Felicity Yost began by saying that her chapter of the book focuses on the relationship between Adlai Stevenson and her father, Charles Yost, and their relationship with the United Nations. Both of them, from the outset, believed that the principles upon which the UN was founded, would serve as a guide for foreign relations.
In 1961, Charles Yost became Stevenson's deputy at the UN. It was a time when the UN was regularly called on to intervene in international crises, often at the request of the United States. Felicity Yost said that Stevenson despaired at the United States' ignorance of the United Nations' effectiveness for people all over the world.

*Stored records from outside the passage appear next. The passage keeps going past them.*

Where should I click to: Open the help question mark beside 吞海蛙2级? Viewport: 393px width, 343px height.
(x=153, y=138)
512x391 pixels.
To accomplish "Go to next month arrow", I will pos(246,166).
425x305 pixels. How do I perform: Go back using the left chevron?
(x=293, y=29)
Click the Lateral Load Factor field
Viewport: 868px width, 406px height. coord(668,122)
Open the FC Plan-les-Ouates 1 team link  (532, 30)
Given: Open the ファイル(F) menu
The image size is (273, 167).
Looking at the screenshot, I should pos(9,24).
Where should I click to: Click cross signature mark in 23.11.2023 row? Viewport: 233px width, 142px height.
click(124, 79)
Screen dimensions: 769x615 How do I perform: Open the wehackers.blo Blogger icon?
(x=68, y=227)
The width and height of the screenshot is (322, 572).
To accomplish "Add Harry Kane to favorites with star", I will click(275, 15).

Felicity Yost spoke of their views on peacekeeping. Both Stevenson and Yost supported a standing peacekeeping force for the Security Council. Currently, the states who do contribute peacekeeping troops often provide poorly trained and unprofessional ones. During Stevenson's time, the UN would deploy peacekeepers in as little as two weeks from the decision to send them, a far cry from the state of modern UN peacekeeping.

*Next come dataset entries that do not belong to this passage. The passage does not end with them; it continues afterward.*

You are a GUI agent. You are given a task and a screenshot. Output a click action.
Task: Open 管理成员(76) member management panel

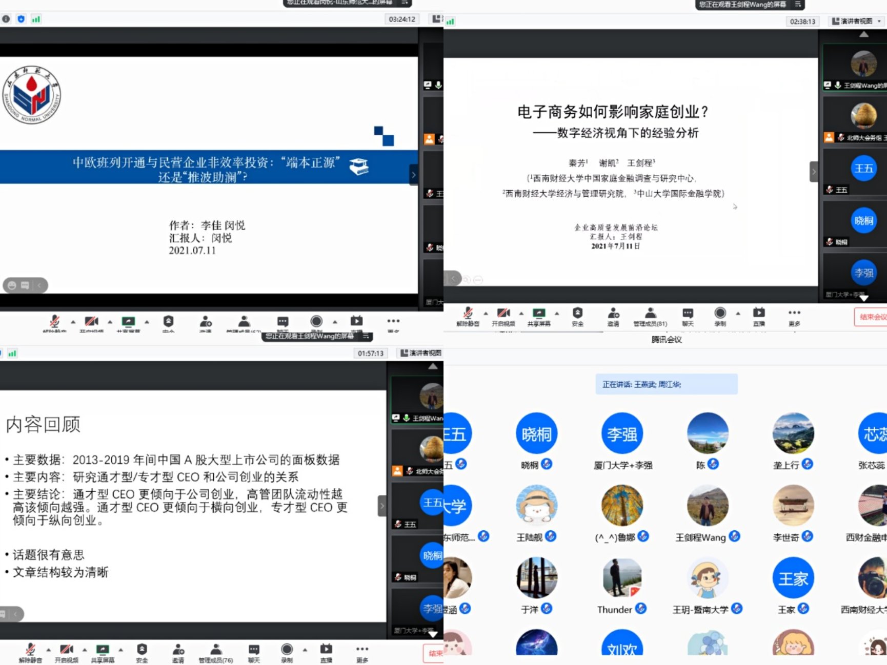[216, 652]
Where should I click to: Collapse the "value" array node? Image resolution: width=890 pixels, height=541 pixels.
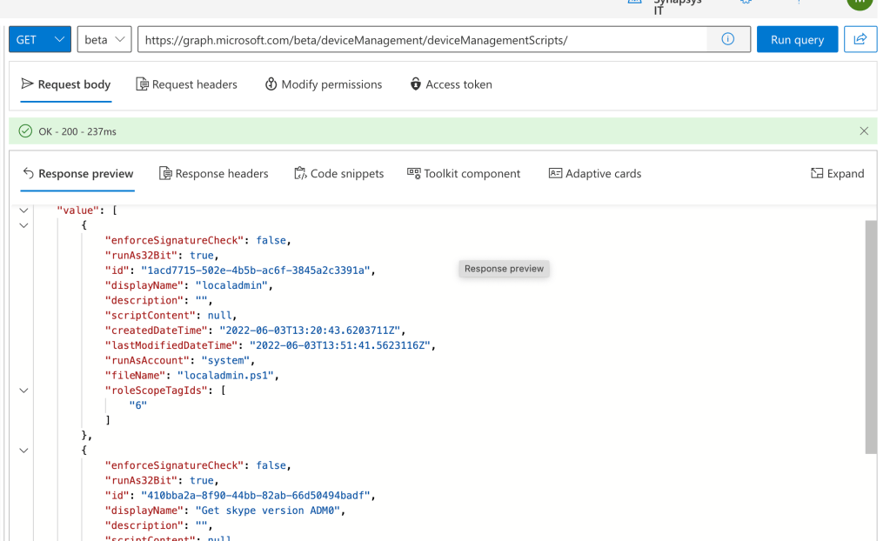(x=23, y=210)
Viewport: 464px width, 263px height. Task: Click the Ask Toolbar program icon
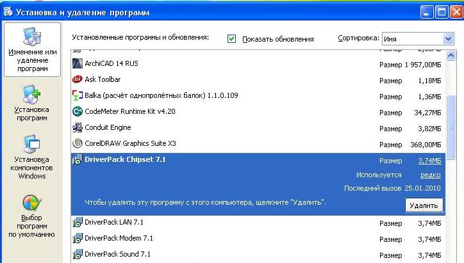78,79
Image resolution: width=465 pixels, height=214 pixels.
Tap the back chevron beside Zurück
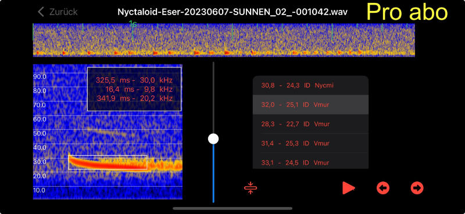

Finally, Yost said that she hopes that the UN will continue to meet the challenge. She quoted Stevenson: "Our job is to save the peace. If you're ready to try, we are."

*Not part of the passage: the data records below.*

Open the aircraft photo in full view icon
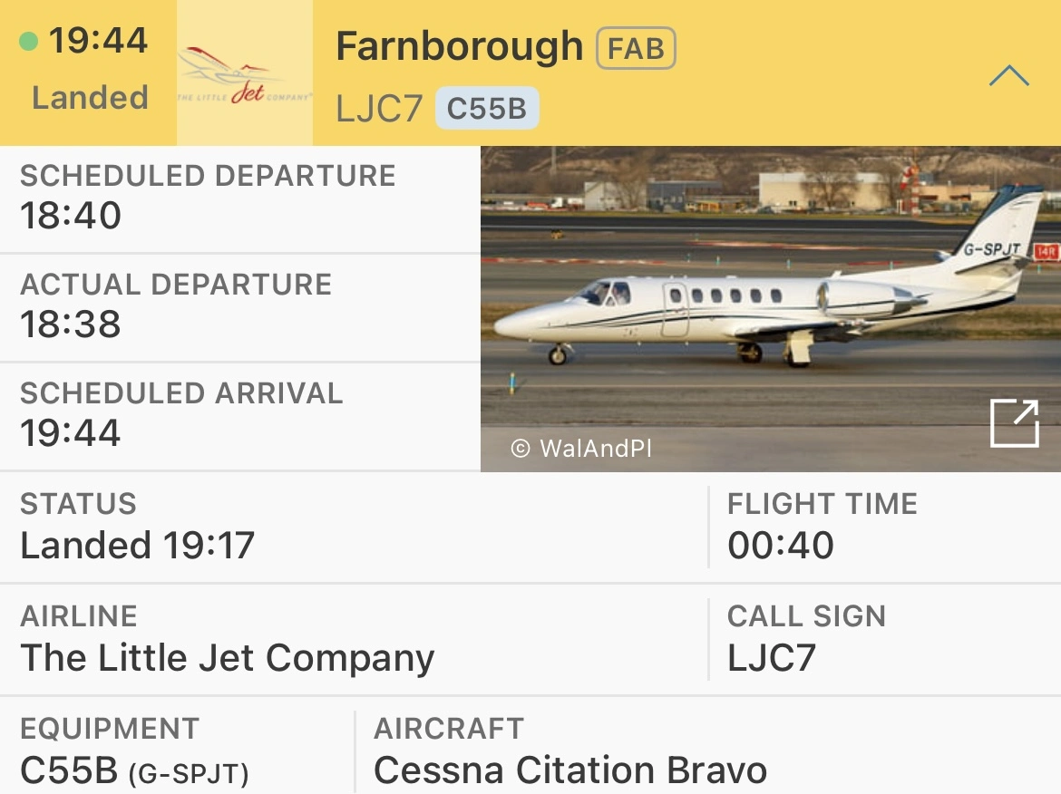(1014, 424)
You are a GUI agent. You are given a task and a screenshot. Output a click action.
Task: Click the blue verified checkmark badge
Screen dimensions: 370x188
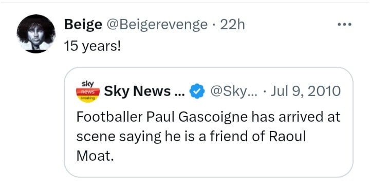coord(197,91)
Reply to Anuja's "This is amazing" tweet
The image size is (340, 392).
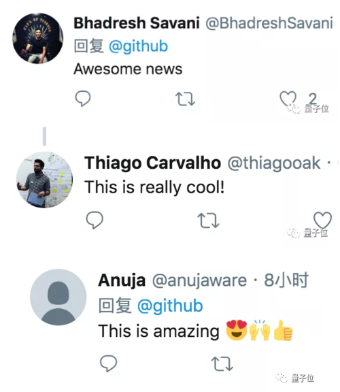[108, 363]
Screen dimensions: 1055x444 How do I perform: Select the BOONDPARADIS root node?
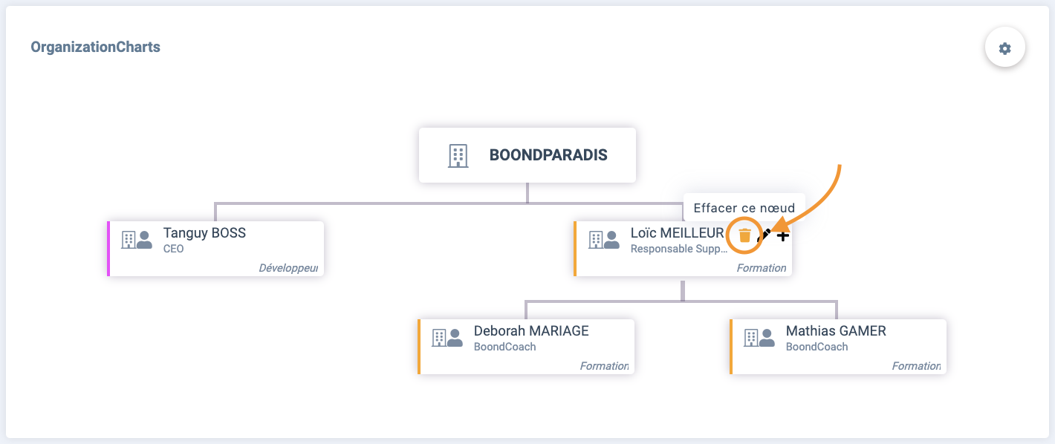click(528, 155)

James Goodby said that he was inspired by Stevenson. A certain phrase came to his mind, he said, printed in Latin in a cathedral in London, It says "if you seek his monument, look around you." Goodby noted that our cities are still here, and that we are still here. This outcome was not guaranteed during the depths of the Cold War. Stevenson's positions were unpopular at the time, but he was correct. Goodby cited the ferocious backlash that followed Stevenson's essay proposing limits on the testing of thermonuclear weapons. This position was unpopular then, and continues to be now. Stevenson set the course for those who support some restraint for nuclear testing.
By 1958, however, Eisenhower declared a moratorium on such testing. Kennedy picked up the idea when he took office, and made clear that he supported a comprehensive test ban. Kennedy persevered and achieved a limited test ban treaty, which Ambassador Pickering helped to draft. This was the first treaty that limited nuclear testing of this kind, signed in 1963. Johnson supported this view and tried to further it. Nixon and Kissinger carried the initiative, and Regan did as well. Since Stevenson's tenure, the trend has been slow but steady downward. The newer threat of nuclear terrorism makes Stevenson's stance even more relevant and timely. Goodby asked the audience to consider Stevenson's memory and legacy, and try to apply it to today's issues.
John Brademas began by saying that there were several reasons why he was happy to be in attendance, one of which being that he helped draft the law which created the Wilson Center. He was also for a time, on the Center's advisory council.
In 1956, Brademus to join Stevenson's presidential campaign, becoming Stevenson's executive assistant for research on issues. It was, as Brademas described it, one of the most fascinating and influential years of his life, as he became a part of Stevenson's staff and brain-trust. Dwight Eisenhower won the presidential election, however, and Stevenson was defeated.
Brademas cites Stevenson's example of political leadership as a model, which contributed greatly to his approach to his own commitments, both as a congressman and at New York University. Brademas maintained that Stevenson elevated the value of politics as an honorable and dutiful vocation. Brademas noted that political cohesion is often evasive, especially with 100 senators and 453 representatives. He honored Stevenson's commitment to democratic participation.